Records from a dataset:

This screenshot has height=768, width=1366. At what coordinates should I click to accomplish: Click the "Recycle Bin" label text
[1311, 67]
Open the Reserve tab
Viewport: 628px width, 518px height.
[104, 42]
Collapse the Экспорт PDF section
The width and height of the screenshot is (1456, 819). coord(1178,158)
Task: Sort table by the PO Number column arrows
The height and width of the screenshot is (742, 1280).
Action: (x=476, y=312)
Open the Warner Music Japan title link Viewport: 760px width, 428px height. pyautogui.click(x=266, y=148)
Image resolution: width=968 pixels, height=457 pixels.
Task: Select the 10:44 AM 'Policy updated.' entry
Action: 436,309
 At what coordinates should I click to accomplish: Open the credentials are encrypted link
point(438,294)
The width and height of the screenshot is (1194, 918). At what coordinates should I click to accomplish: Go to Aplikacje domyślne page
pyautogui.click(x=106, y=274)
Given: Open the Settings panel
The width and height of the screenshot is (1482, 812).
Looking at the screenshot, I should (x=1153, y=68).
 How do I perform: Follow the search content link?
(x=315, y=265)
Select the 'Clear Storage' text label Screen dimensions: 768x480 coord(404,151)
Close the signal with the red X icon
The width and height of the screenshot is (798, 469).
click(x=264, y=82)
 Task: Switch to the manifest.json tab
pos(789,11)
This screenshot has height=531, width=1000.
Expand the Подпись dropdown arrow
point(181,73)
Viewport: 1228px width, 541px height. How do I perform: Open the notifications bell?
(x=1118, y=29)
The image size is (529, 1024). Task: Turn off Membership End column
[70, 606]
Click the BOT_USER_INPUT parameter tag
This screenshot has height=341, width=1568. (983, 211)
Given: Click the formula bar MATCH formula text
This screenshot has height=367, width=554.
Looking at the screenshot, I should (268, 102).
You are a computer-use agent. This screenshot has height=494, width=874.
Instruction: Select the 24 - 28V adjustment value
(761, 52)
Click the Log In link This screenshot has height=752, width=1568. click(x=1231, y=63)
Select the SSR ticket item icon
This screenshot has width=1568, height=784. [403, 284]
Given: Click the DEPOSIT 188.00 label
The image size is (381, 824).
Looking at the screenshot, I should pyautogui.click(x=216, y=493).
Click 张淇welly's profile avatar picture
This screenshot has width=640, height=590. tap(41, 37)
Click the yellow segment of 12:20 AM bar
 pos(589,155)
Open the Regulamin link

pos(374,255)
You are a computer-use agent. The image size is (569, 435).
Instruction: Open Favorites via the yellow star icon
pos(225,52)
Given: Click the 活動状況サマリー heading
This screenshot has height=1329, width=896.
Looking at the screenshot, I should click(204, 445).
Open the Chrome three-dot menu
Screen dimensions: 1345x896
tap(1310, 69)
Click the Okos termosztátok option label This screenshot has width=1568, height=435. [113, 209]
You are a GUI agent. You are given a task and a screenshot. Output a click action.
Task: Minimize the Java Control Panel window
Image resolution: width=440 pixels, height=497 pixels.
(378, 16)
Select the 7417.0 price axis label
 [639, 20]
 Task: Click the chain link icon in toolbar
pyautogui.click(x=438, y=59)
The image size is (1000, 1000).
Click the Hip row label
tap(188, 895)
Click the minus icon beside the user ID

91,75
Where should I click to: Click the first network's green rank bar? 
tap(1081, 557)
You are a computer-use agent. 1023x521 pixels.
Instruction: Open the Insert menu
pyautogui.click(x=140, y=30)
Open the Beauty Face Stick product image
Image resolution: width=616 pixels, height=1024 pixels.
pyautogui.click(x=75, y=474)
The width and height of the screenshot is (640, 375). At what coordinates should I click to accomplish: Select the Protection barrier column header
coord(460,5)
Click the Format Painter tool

The exercise –
Rewrite the material starting at the line containing "Click the BOT_USER_INPUT parameter tag" and ending at the line containing "pos(225,52)", with "Log In" replaced by "Sign In" and all else unchanged.

Exercise solution –
Click the BOT_USER_INPUT parameter tag
This screenshot has height=341, width=1568. (983, 211)
Given: Click the formula bar MATCH formula text
This screenshot has height=367, width=554.
Looking at the screenshot, I should (268, 102).
You are a computer-use agent. This screenshot has height=494, width=874.
Instruction: Select the 24 - 28V adjustment value
(761, 52)
Click the Sign In link This screenshot has height=752, width=1568. click(x=1231, y=63)
Select the SSR ticket item icon
This screenshot has width=1568, height=784. [403, 284]
Given: Click the DEPOSIT 188.00 label
The image size is (381, 824).
Looking at the screenshot, I should pyautogui.click(x=216, y=493).
Click 张淇welly's profile avatar picture
This screenshot has width=640, height=590. tap(41, 37)
Click the yellow segment of 12:20 AM bar
 pos(589,155)
Open the Regulamin link

pos(374,255)
You are a computer-use agent. The image size is (569, 435).
Instruction: Open Favorites via the yellow star icon
pos(225,52)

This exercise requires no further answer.